**What you need to do**
Locate every line in the entries below that contains the string "This", matching case, and copy each such line.

**Record excerpts**

_ _ _ _ _ _ _

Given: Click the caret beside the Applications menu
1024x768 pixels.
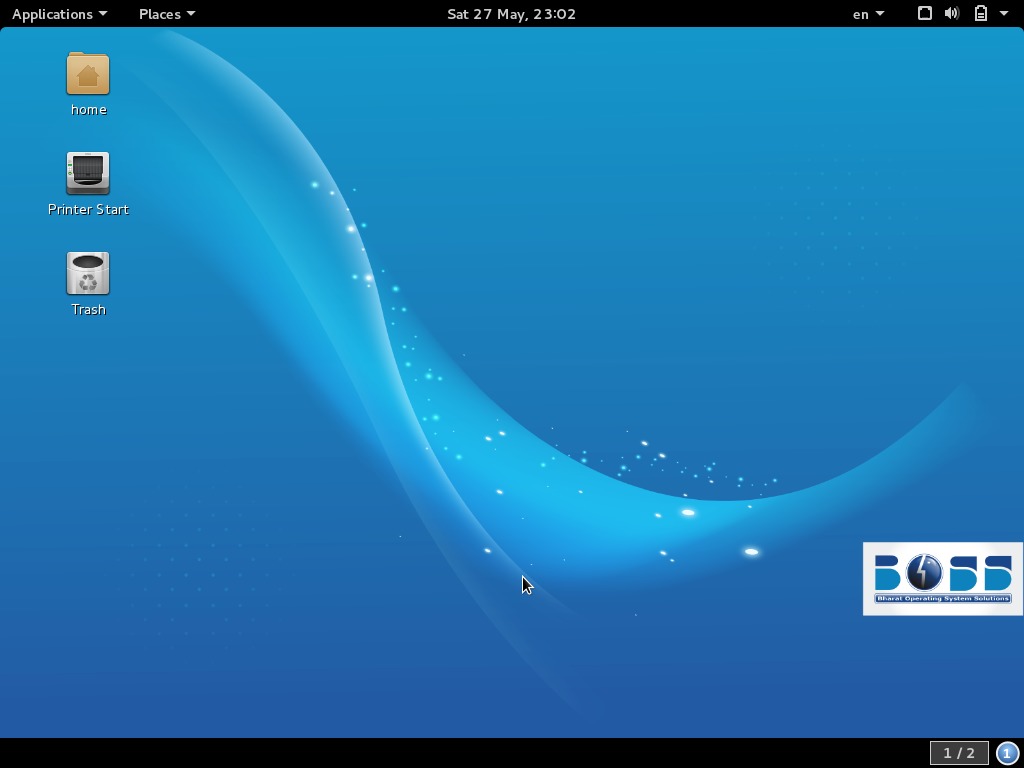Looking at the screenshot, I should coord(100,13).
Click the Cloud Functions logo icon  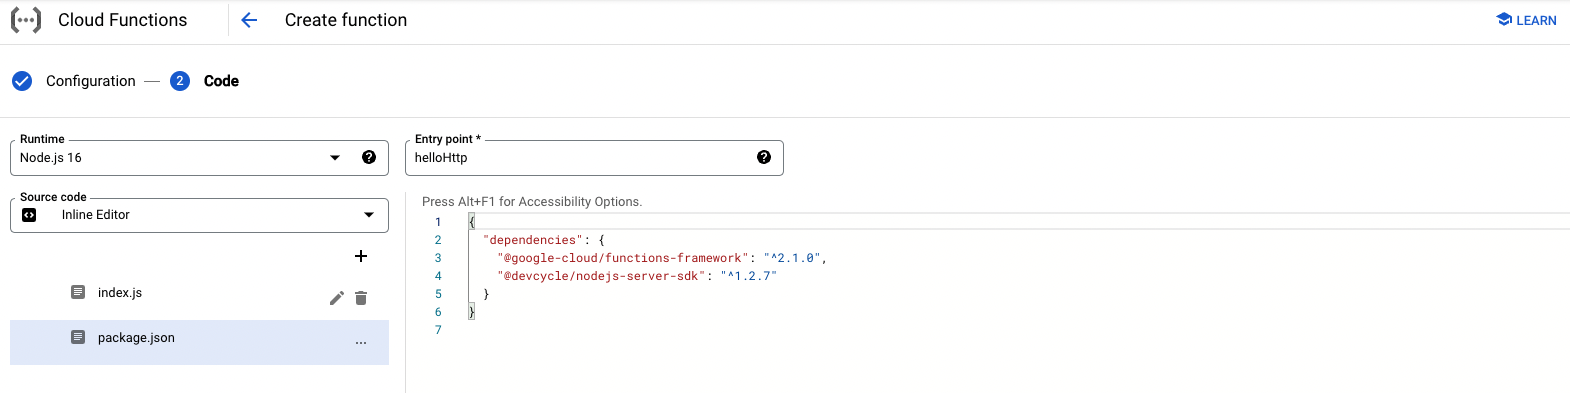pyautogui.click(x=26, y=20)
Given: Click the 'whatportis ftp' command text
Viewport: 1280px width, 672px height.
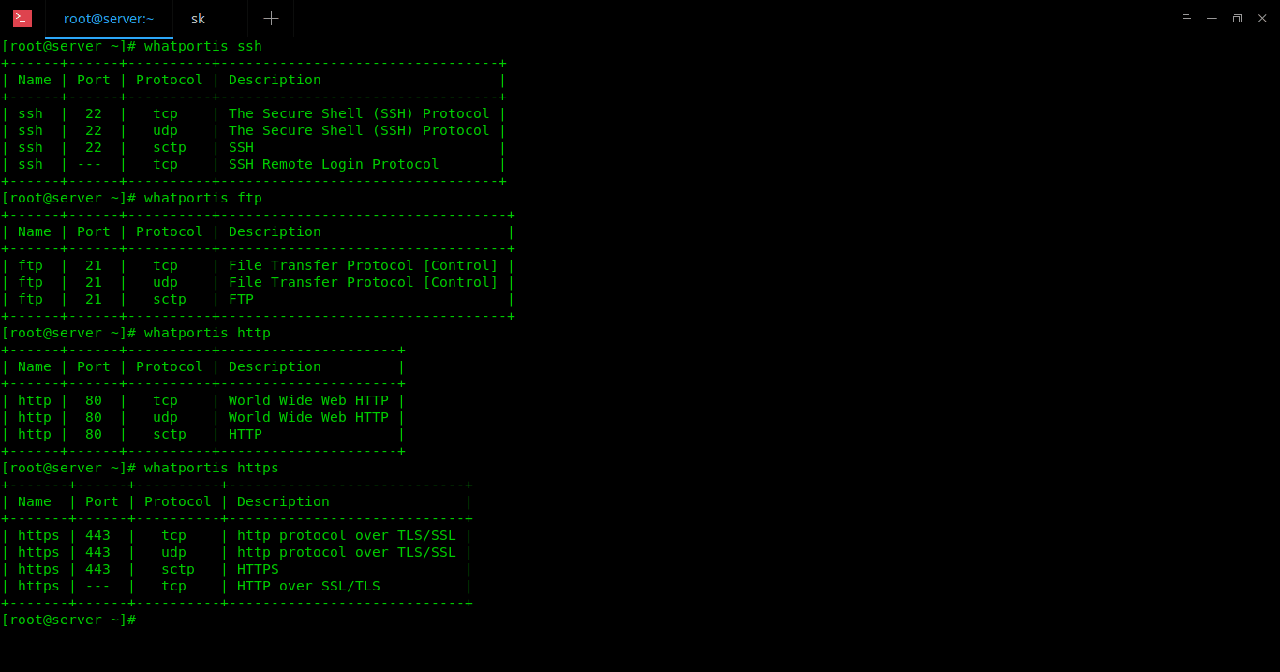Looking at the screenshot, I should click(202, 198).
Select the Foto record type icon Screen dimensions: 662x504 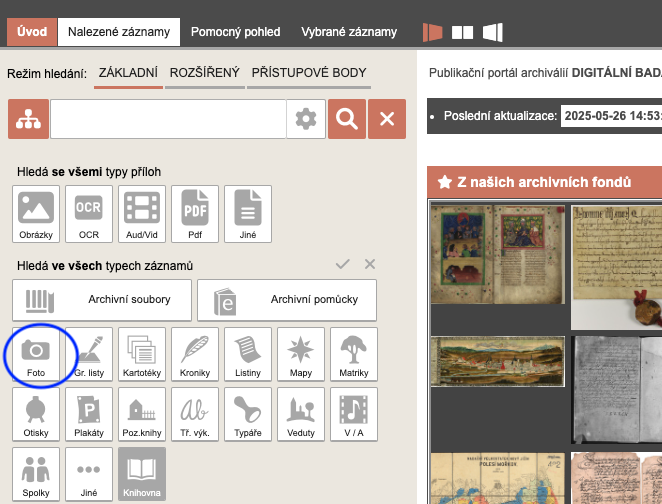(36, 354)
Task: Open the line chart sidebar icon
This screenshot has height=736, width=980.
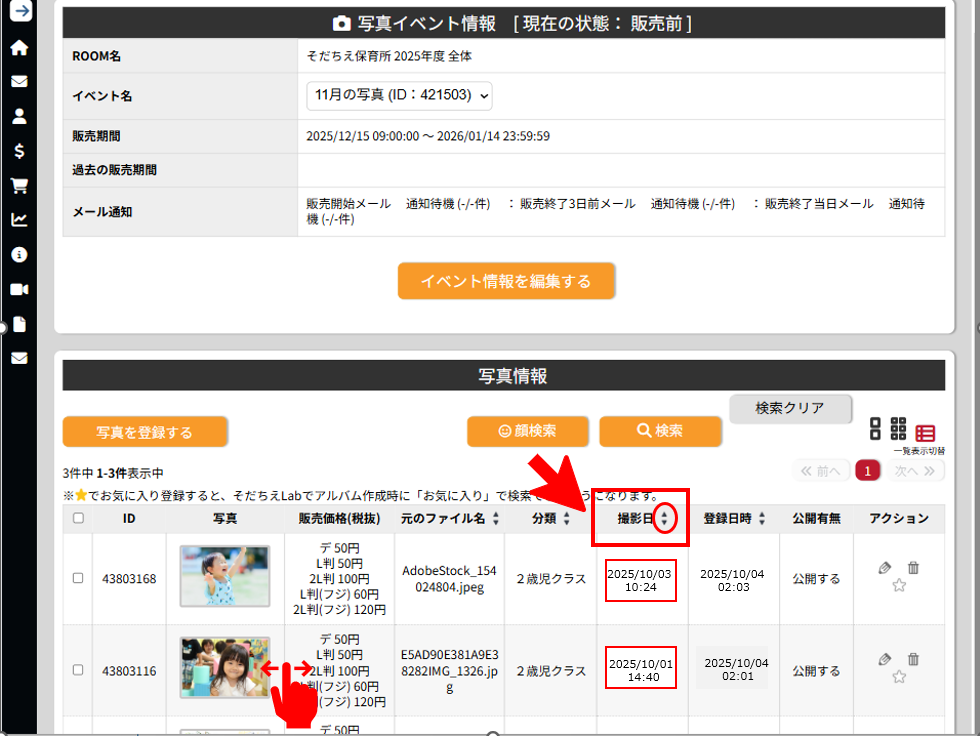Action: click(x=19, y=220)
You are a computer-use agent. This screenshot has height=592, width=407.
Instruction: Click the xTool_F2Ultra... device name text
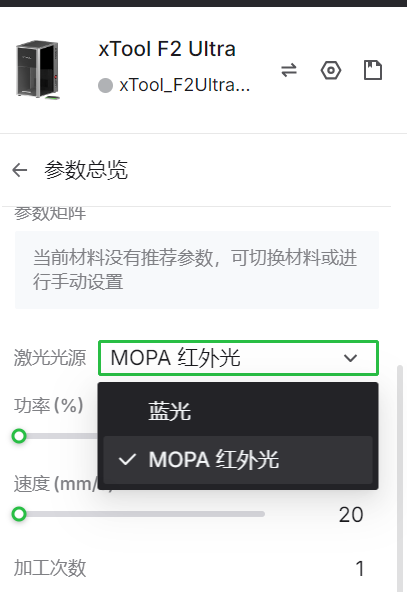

_ _ _ _ _ _ _

**Reply to the exercise**
This screenshot has height=736, width=980.
You are a computer-use agent. This screenshot has height=592, width=407.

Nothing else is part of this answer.